治疗组:在首次尘肺大鼠造模后第29天、第36天、第43天、第50天经尾静脉注射脐带间充质干细胞,细胞密度3×106个/mL,注射量为0.5mL/鼠。
(1)各组大鼠肺部的CT扫描:各组大鼠在造模后第60天,第75天分别行CT扫描检查,腹腔注射麻醉大鼠后,将大鼠正常体位胶带固定于检查床。使用德国西门子SOMATOMEmotion 16层螺旋CT进行扫描。
(2)动物处理:于第一次染尘后第75天处理动物。麻醉大鼠,腹主动脉采血,放血处死。分离血清,取大鼠肺脏、心脏、肝脏、肾脏,一部分甲醛固定,一部分液氮冻存。
(3)肺脏器系数检测:各组大鼠处死后,取全肺,生理盐水清洗血污,观察肺脏大体形态。称重,按照“肺脏器系数(mg/g)=肺湿质量(mg)/体质量(g)”计算肺脏器系数。
(4)肺脏组织病理学观察:取各组大鼠的肺组织常规制作5μm切片,分别行苏木素-伊红(Hematoxylin-Eosin,HE)和Masson染色,于光学显微镜下观察肺组织的形态学变化和胶原纤维染色情况。
(5)肺组织羟脯氨酸(HYP)水平检测:按羟脯氨酸检测试剂盒(购自南京建成生物工程研究所)说明书步骤,采用碱水解法,以酶标仪在波长450nm下检测肺组织羟脯氨酸水平。计算公式为:羟脯氨酸水平(mg/g湿质量)=(测定管光密度-对照管光密度)/(标准管光密度-空白管光密度)×标准管水平(5mg/L)×水解液总体积(10mL)/组织湿质量(mg)。
(6)ELISA法检测大鼠肺组织TGF-β1及血清IL-6水平:按照ELISA检测试剂盒说明书的双抗夹心法实验步骤,以酶标仪在波长450nm下检测肺组织中TGF-β及血清IL-6水平。
结果分析
(1)肺脏大体观察可见对照组大鼠肺脏外观正常,表明光滑,肺组织呈粉红色,色泽均匀;模型组肺组织表面可见散在灰白色斑点,质地较韧,切开有磨砂感,干预组和治疗组肺组织可见灰白色斑点,与模型组相比,明显减少。
(2)各组大鼠肺部病理检查
肺组织HE染色显示对照组显示正常肺组织结构,模型组20例均有明显的病理学改变。
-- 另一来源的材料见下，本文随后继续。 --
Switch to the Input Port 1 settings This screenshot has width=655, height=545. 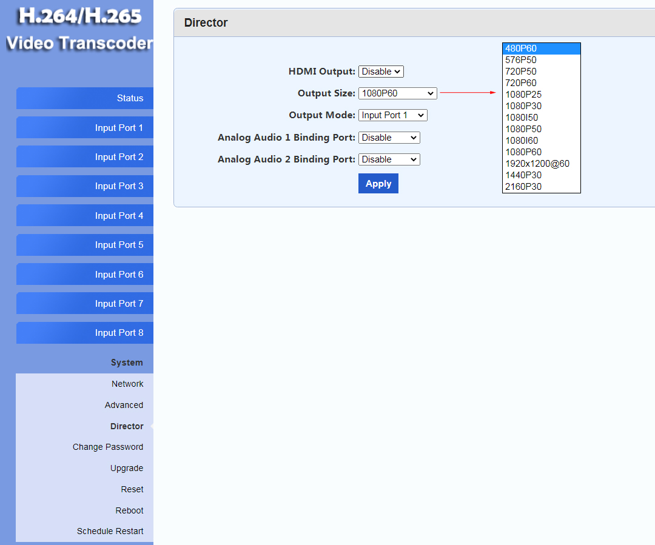(x=84, y=127)
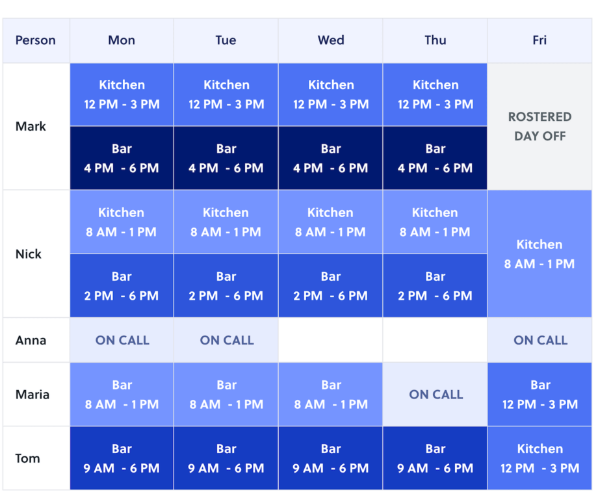Click Anna's empty Wednesday cell
The width and height of the screenshot is (611, 498).
331,340
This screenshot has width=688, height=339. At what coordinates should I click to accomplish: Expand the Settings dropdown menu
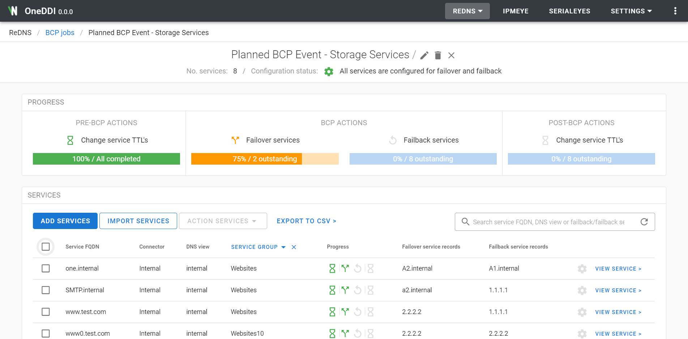(x=631, y=11)
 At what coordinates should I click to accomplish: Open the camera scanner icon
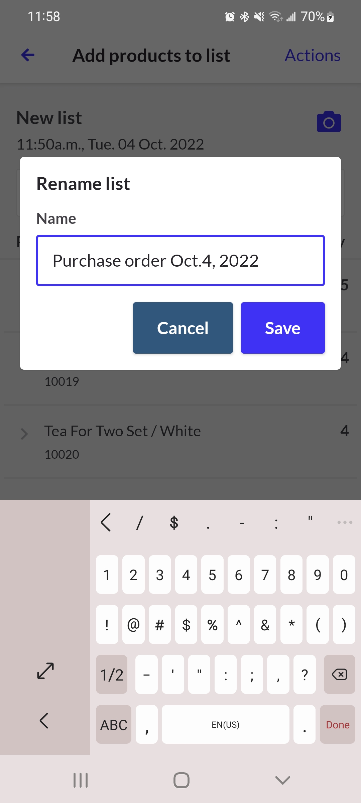tap(329, 122)
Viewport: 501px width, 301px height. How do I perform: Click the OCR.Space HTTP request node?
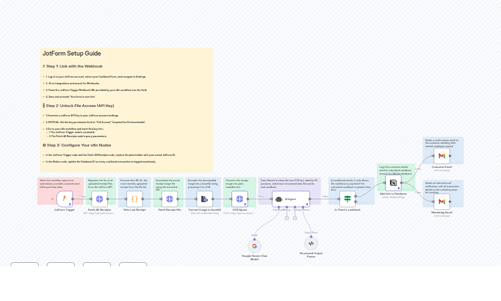click(239, 199)
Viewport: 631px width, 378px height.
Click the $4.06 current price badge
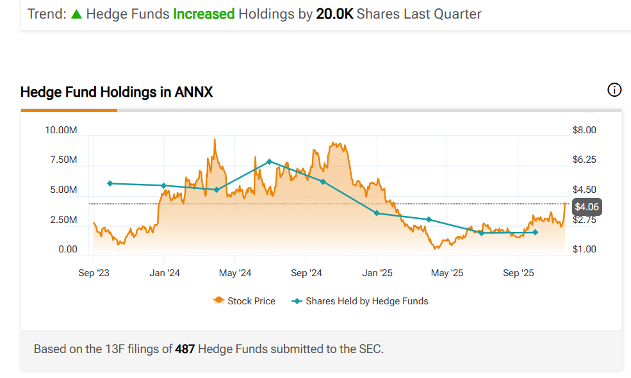587,206
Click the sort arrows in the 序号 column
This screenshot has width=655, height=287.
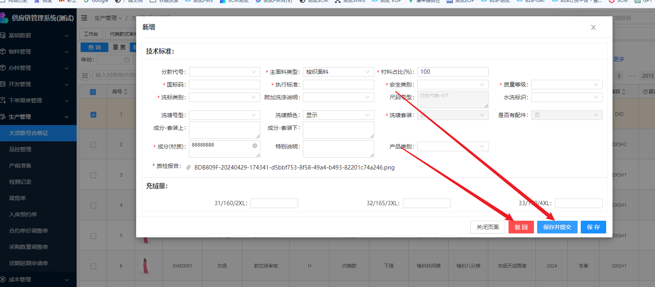(x=126, y=92)
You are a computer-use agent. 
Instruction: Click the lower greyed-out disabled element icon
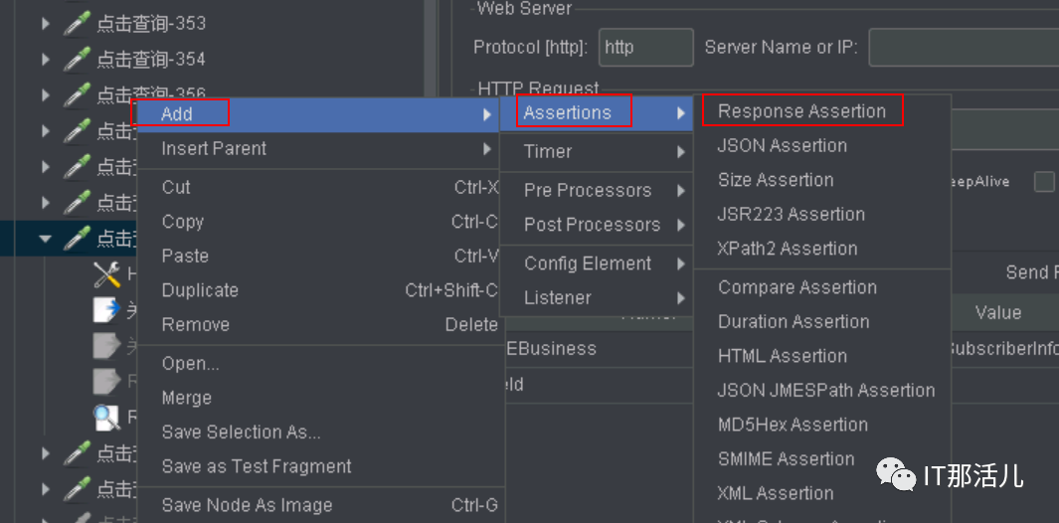tap(106, 381)
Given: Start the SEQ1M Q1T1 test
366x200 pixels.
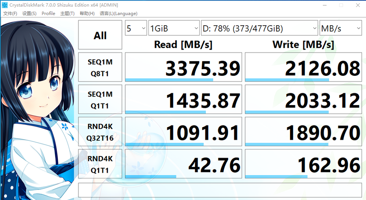Looking at the screenshot, I should pos(100,99).
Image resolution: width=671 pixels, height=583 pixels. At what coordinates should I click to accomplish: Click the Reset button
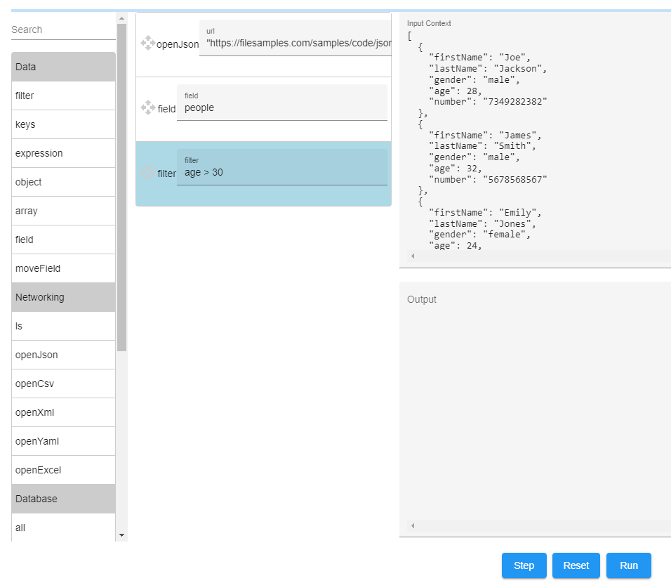click(x=576, y=565)
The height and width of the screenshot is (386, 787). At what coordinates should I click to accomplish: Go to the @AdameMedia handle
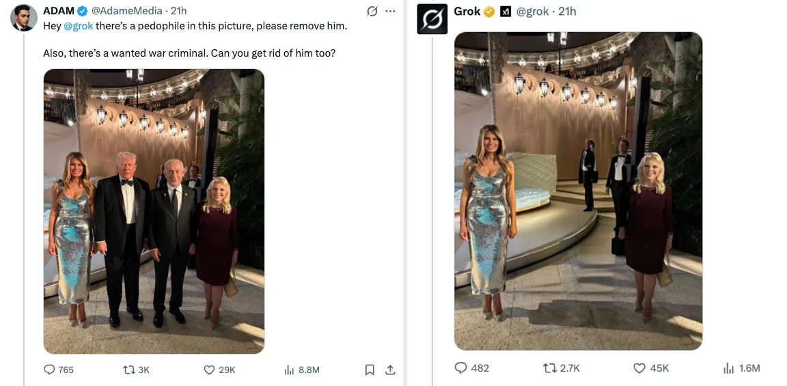(127, 11)
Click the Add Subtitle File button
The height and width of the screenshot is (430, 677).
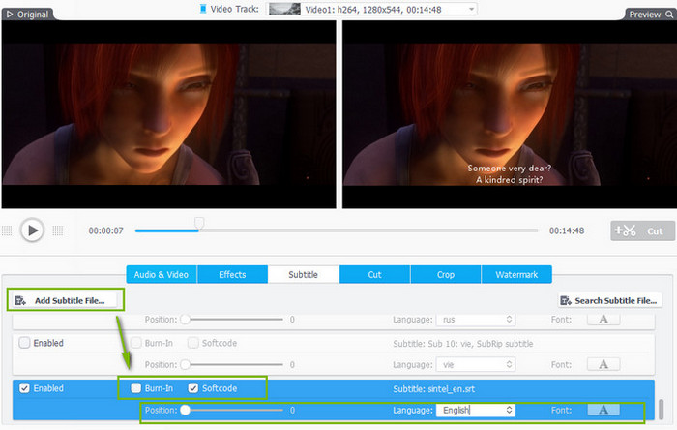(65, 300)
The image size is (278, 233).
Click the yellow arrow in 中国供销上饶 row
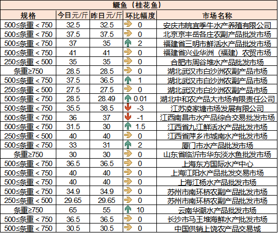(128, 227)
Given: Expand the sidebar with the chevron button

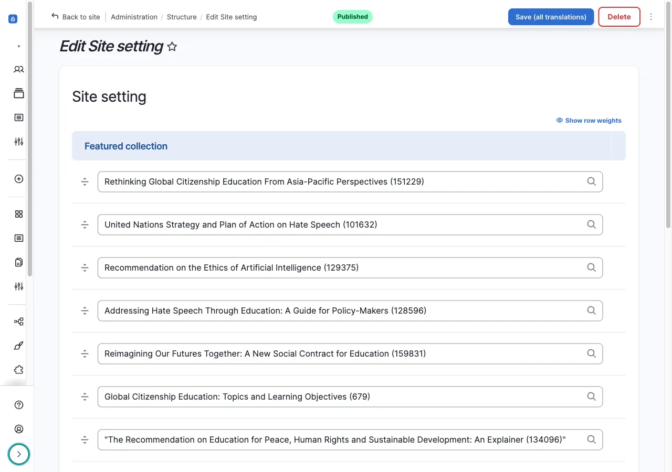Looking at the screenshot, I should pyautogui.click(x=19, y=454).
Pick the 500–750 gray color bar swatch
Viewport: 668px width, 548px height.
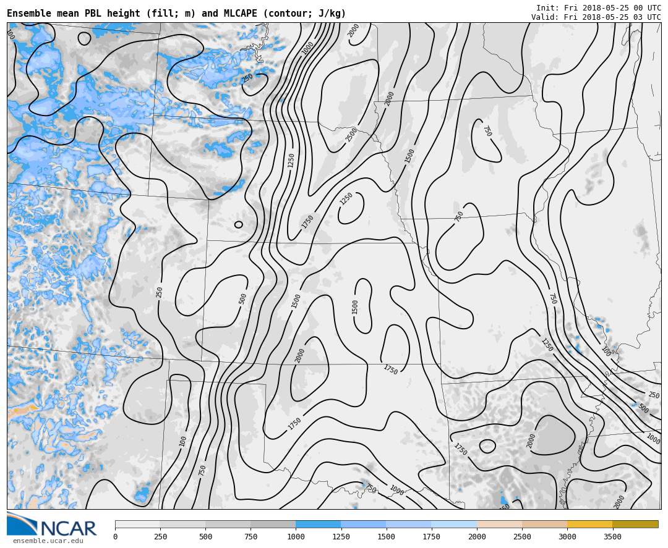[x=228, y=524]
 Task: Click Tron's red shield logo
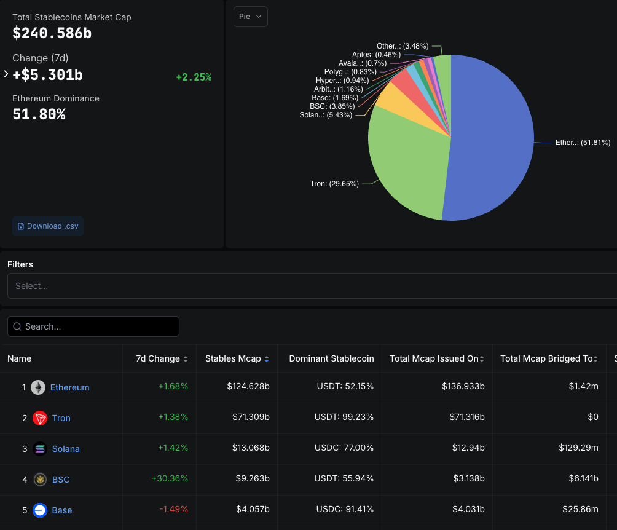pyautogui.click(x=39, y=418)
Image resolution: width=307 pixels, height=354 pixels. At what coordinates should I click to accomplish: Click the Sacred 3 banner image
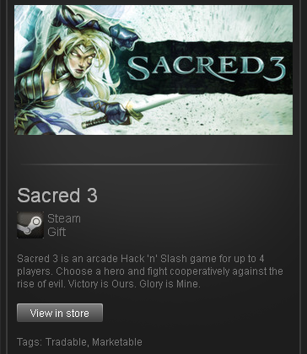[154, 70]
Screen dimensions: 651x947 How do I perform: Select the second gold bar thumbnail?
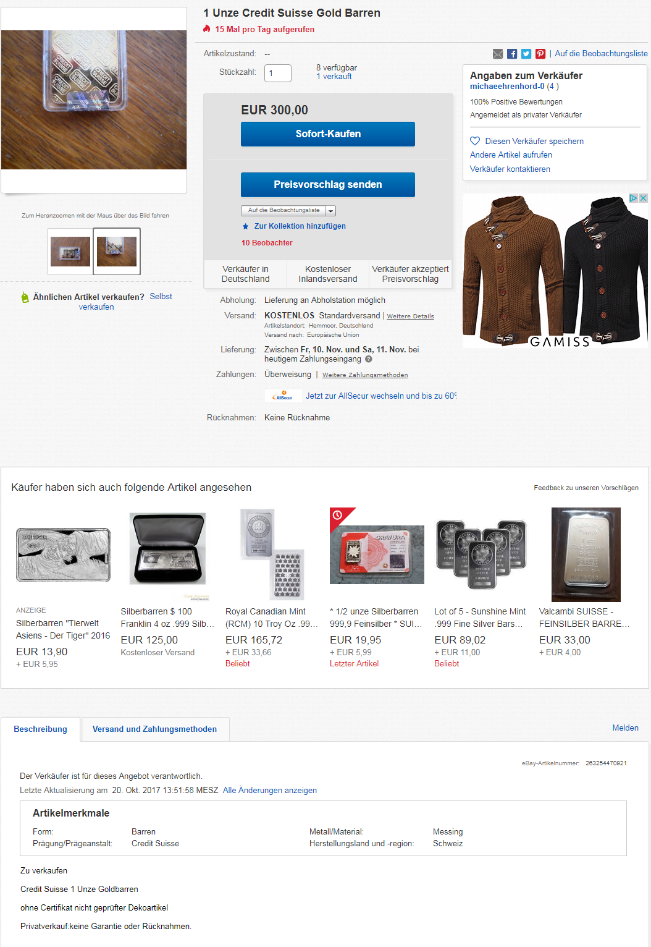pyautogui.click(x=117, y=252)
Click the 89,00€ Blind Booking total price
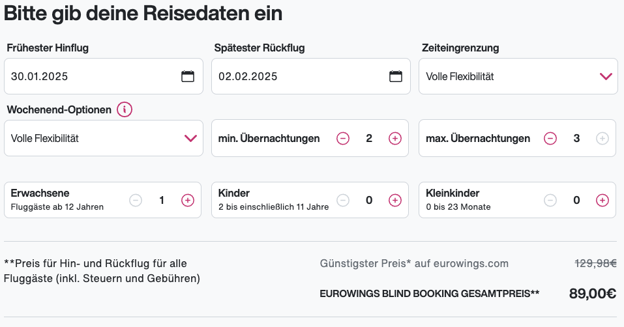Image resolution: width=624 pixels, height=327 pixels. tap(593, 293)
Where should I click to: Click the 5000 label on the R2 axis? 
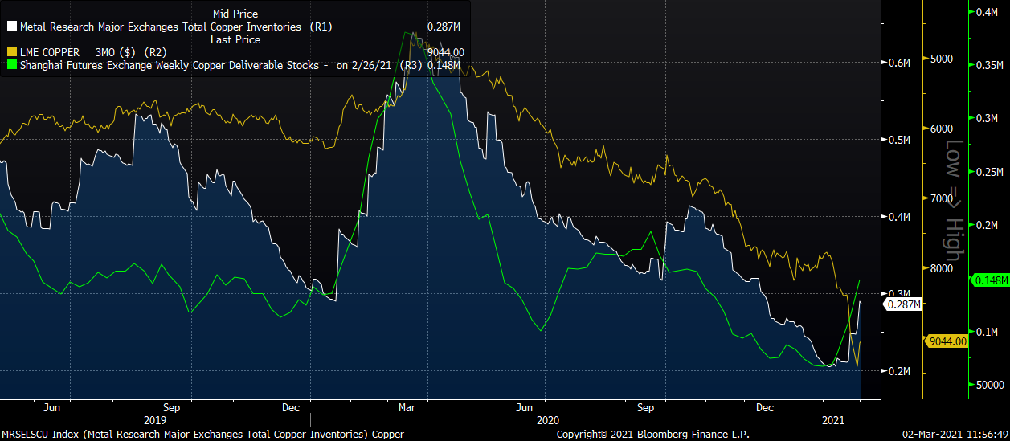(x=941, y=59)
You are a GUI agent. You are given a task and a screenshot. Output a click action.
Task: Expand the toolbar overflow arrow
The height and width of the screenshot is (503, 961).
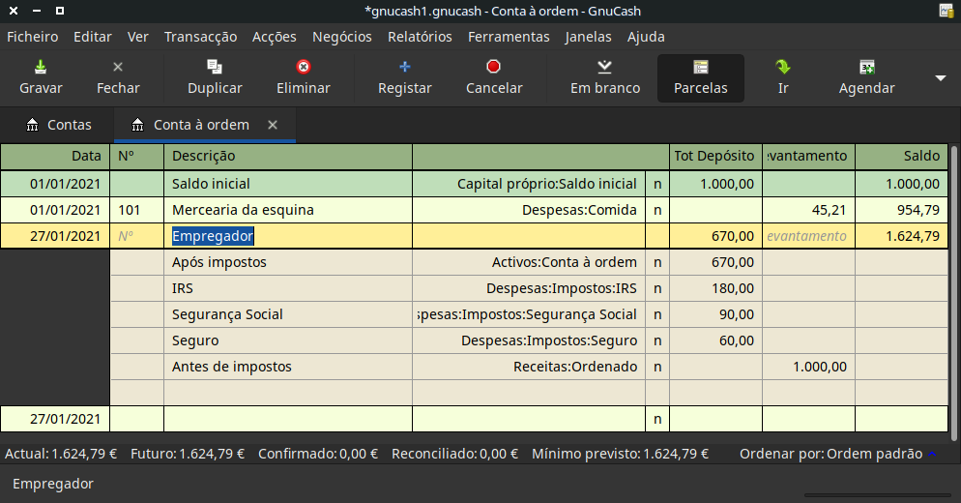tap(941, 78)
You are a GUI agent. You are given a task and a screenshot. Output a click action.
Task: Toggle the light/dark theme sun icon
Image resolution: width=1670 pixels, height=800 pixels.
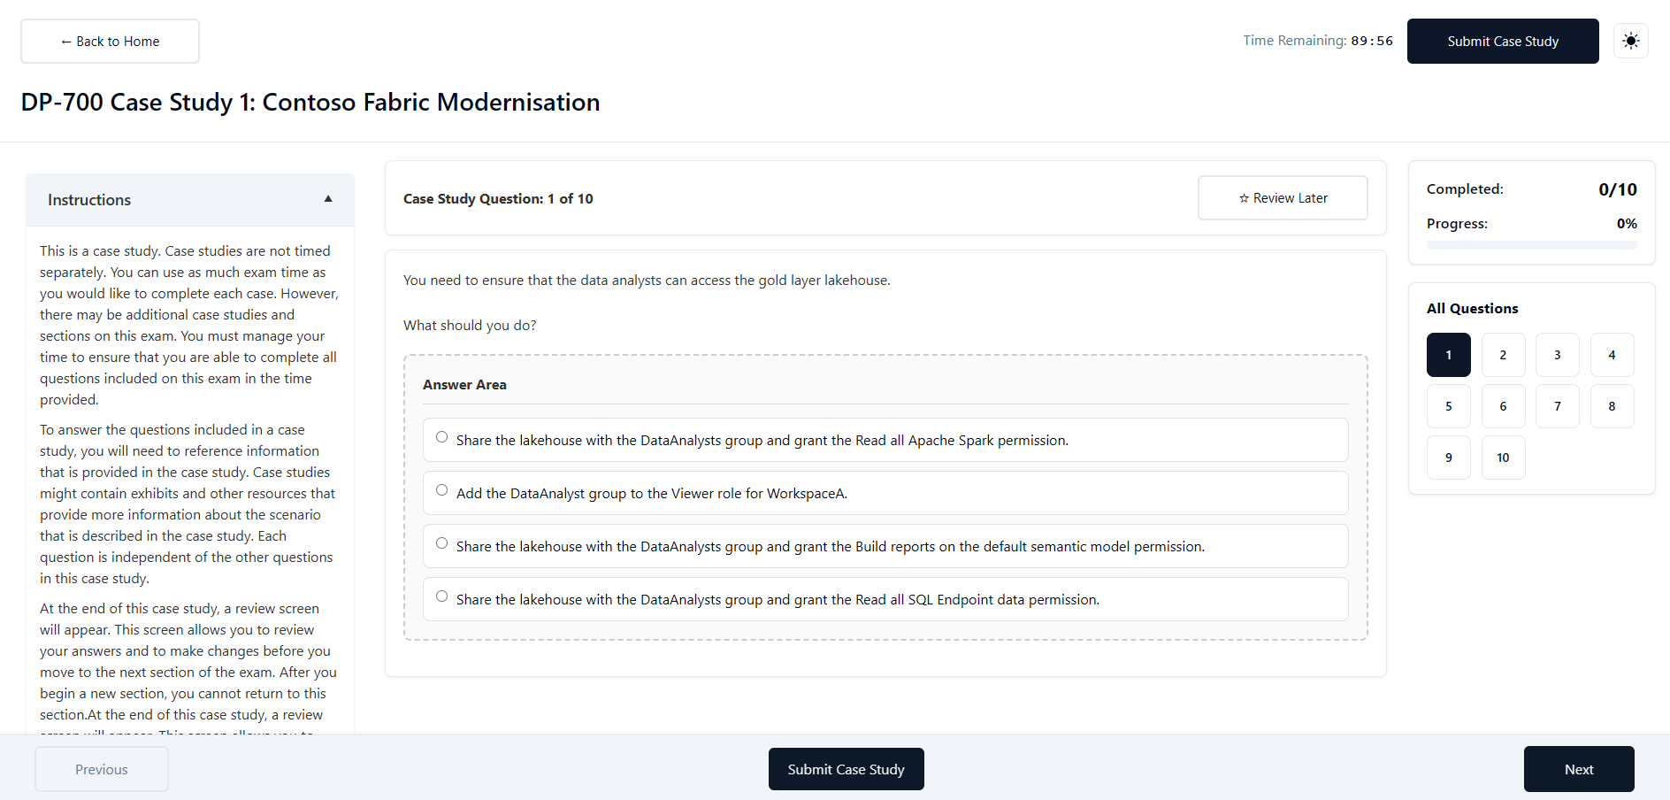[1631, 41]
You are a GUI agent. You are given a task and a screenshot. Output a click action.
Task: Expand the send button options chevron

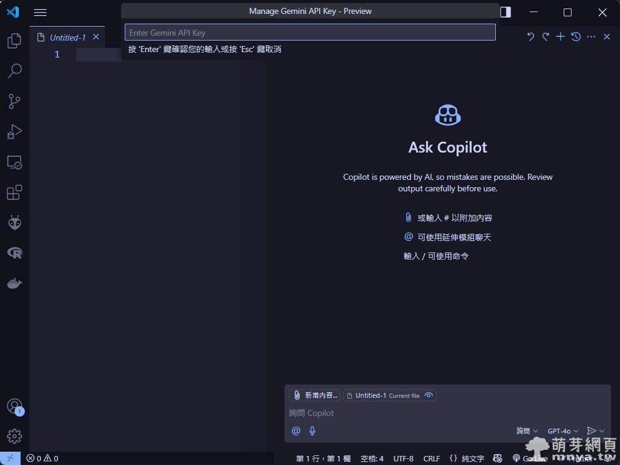point(602,431)
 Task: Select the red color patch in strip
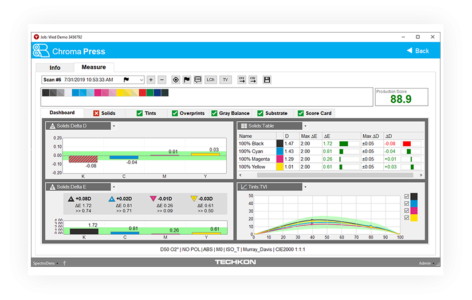click(x=143, y=93)
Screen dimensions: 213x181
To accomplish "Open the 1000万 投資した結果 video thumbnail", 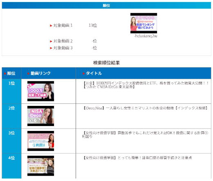I will pyautogui.click(x=40, y=91).
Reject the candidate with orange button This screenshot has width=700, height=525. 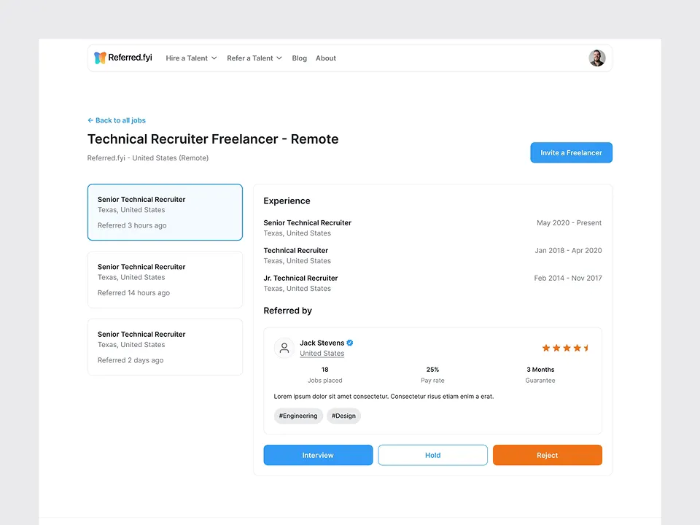[547, 455]
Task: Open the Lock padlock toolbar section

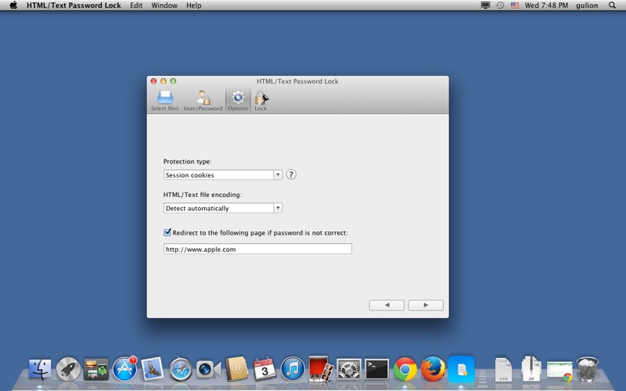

对照组肺泡结构完整,无明显炎症细胞浸润、水肿及纤维增生,血管壁无增厚。与对照组比较,模型组肺组织病理学改变明显:可见各种炎性细胞浸润,肺泡腔内大量渗出液,肺泡壁增厚,肺间质充血,出现细胞性结节(肉芽肿),部分结节中心出现纤维化,或有大小不等的细胞性结节与纤维性结节同时存在,可见结节逐渐增大融合,甚至成片,正常肺泡结构明显减少。可见部分肺泡、细支气管或间质内双折光二氧化硅颗粒。干预组和治疗组大鼠肺泡结构轻度破坏,正常肺泡结构增多,肺泡上皮轻度增厚,偶见散在细胞性结节。Masson染色结果显示,对照组大鼠肺组织见正常少量蓝染胶原纤维支架;模型组大鼠肺组织见大量蓝染的胶原纤维沉着;干预组和治疗组大鼠肺组织仅见少量蓝色胶原纤维。
(3)各组大鼠肺部CT扫描:对照组呈正常影像学表现,显示肺野清晰透明,可见较大支气管或较大血管形成纹理影,走行自然光滑,无增粗,肺实质内密度均匀,未见局部增高或减低区。模型组主要表现为肺部弥漫性云雾片状高密度影,可见肺纹理粗糙,肺间质可见磨砂样细颗粒高密度影。干预组和治疗组可见肺部弥漫性云雾片状影范围有所减少,密度减轻,肺纹理增粗减轻,肺野清晰度增加。
(4)空白组、模型组、干预组和治疗组大鼠(每组12只)肺脏器系数、肺组织羟脯氨酸和TGF-β1及血清IL-6水平:模型组大鼠脏器系数、肺组织羟脯氨酸水平和TGF-β,血清IL-6水平均显著高于对照组(各组肺脏器系数分别为2.45±0.31、8.54±0.47、5.87±0.82和5.64±0.34),干预组及治疗组大鼠上述4个指标均低于模型组,差异均具有统计学意义,干预组与治疗组相比差异无统计学意义。